Second oldest daughter Jo March (played by Saorise Ronan) – both genuine and daring, as well as a writer and a tom-boy – defies the stereotypes of being a lady, stating how she doesn’t want to get married. Writing and taking care of her mother and sisters are her only hobbies. She hates being constricted and tied down to the household, expected to do her womanly chores. Jo wants to fight in the war and help out her father in battle; she doesn’t want to sit at home playing dress up or wearing fancy ball gowns like other girls. While out on the town, Jo meets a boy, Theodore Laurence (played by Timothée Chalamet), who goes by ‘Laurie.’ Jo and Laurie instantly become best friends, spending every day together goofing off; however, Laurie wants more than just a friendship, and Jo wants to just focus on her writing and family. After the war, Jo moves to New York; she works as a school teacher and a full-time writer, hoping to publish a novel in the future.

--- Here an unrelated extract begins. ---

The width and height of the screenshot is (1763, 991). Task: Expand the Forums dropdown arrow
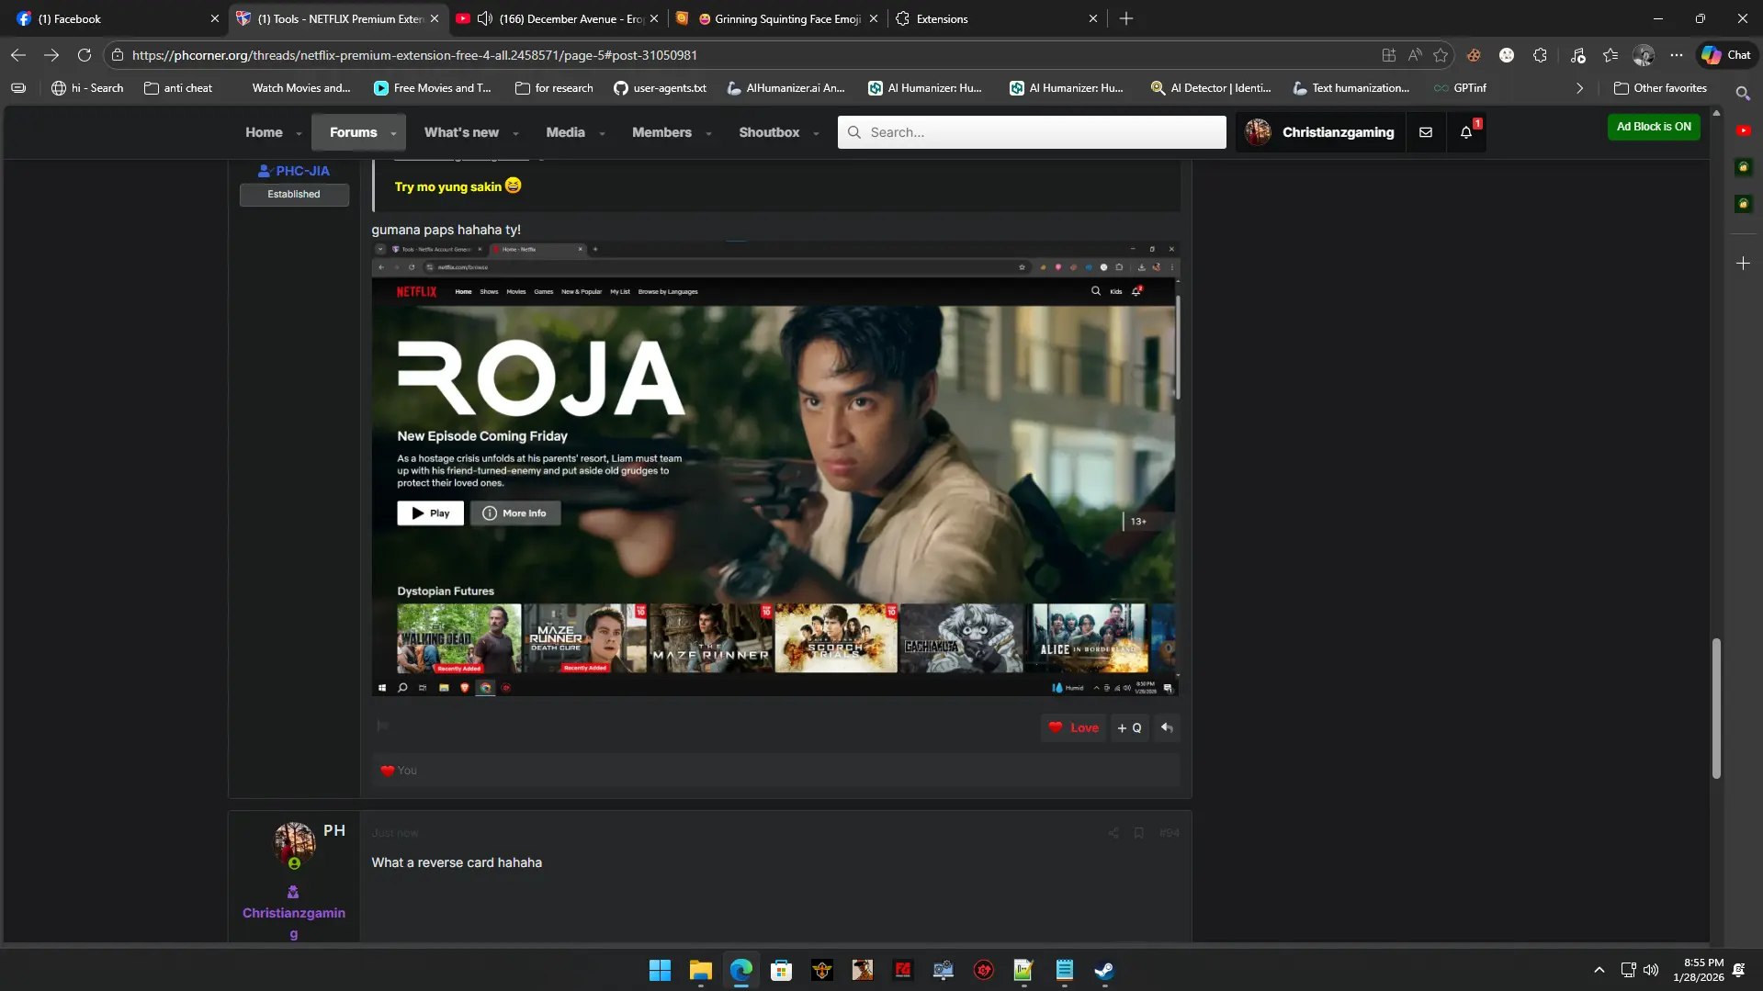(393, 133)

Over time, though, Beth’s illness brings Jo back to Massachusetts, noticing Laurie’s absence from town.

Youngest daughter Amy (played by Florence Pugh) – charismatic, prim and proper, artistic, and a tactful manipulator – exhibits the “perfect granddaughter” nature and the only hope for a successful marriage according to Aunt March, a rich lady who believes that a girl must marry rich to live a full life. Amy constantly feels inferior to her sisters Jo and Meg, for these two are old enough to enjoy festive parties with others in town. Flash-forward to post-war life with Amy and Aunt March living in Paris for a few months. This allows Amy to really grow her art skills and find a smart and rich boy to marry. She meets up with Laurie out of coincidence, and Amy realizes her longing feelings she still has for her childhood crush, Laurie; however, Laurie still seems to not know exactly how he feels about Jo turning down his proposal, and Jo doesn’t know that Laurie went to Paris…to randomly meet up with Amy.

Oldest daughter Meg (played by Emma Watson) – a charming, loving, and motherly-figure to her sisters when their mother is away – radiates classiness and wants nothing more than to please her sisters and have them recognize how lucky they are to have each other. She helps the girls with life and gives them advice. She longs for love and satisfaction; especially from a man. Ironically, her greed for love and happiness creates exceeding difficulties. This produces struggles for her during the war and even after the war when the sisters come together. Meg must overcome these struggles for a common happiness between her, her family, and a man who Aunt March doesn’t approve of for Meg…financially.

Second to youngest sister Beth (played by Eliza Scanlen) – the glue that holds the family together – shows her gentle, sweet, and caring character to everyone, especially through her music on the piano. She grew up watching Amy faun over boys and fantasize about being a rich artist, watching Meg work tirelessly to keep a calm household while still trying to have a fun and positive life, and watching Jo work her way up into becoming a thriving writer. Quietness and her loyalty to the piano and family exist as Beth’s best attributes; besides her sisters, her best friend is the piano. When Beth becomes sick during the war, her sisters work nonstop to make her feel better – especially Jo, who stays by her side every day and reads to Beth. But even after the end of the war and all the girls (except Beth) have moved on with their lives, Beth gets worse and her sisters are needed to nurse her back to health. Obstacles, however, once again occur for the March family.

All in all, “Little Women” exists as a perfect movie for friends, couples, and families to see. Its mellow, calming, and sometimes anxious soundtrack puts viewers in a state of happiness, enjoyment, and an eager mindset. It’s been nominated for six Academy Awards, five British Academy Film Awards, two Golden Globes, and many more independent awards including costume design, music, and multiple best actresses (in particular for Saoirse Ronan). Seeing the film in a theater really captures the moment of the movie and adds to the emotions that formulate within the plot. The direction of Greta Gerwig and the rest of the film and production crew portrays the talent of these creators throughout the storyline. Getting the full experience on the big screen, with popcorn in one hand and Coke in the other hand, proves essential for a full experience of the four sisters’ lives and journeys. Spending $10 on a movie ticket may seem pricey at the time, but once the closing credits pop up, signaling the end of the 135 minute life-changer, the effects of the characters and the memories shared with the people in the theater are not soon forgotten.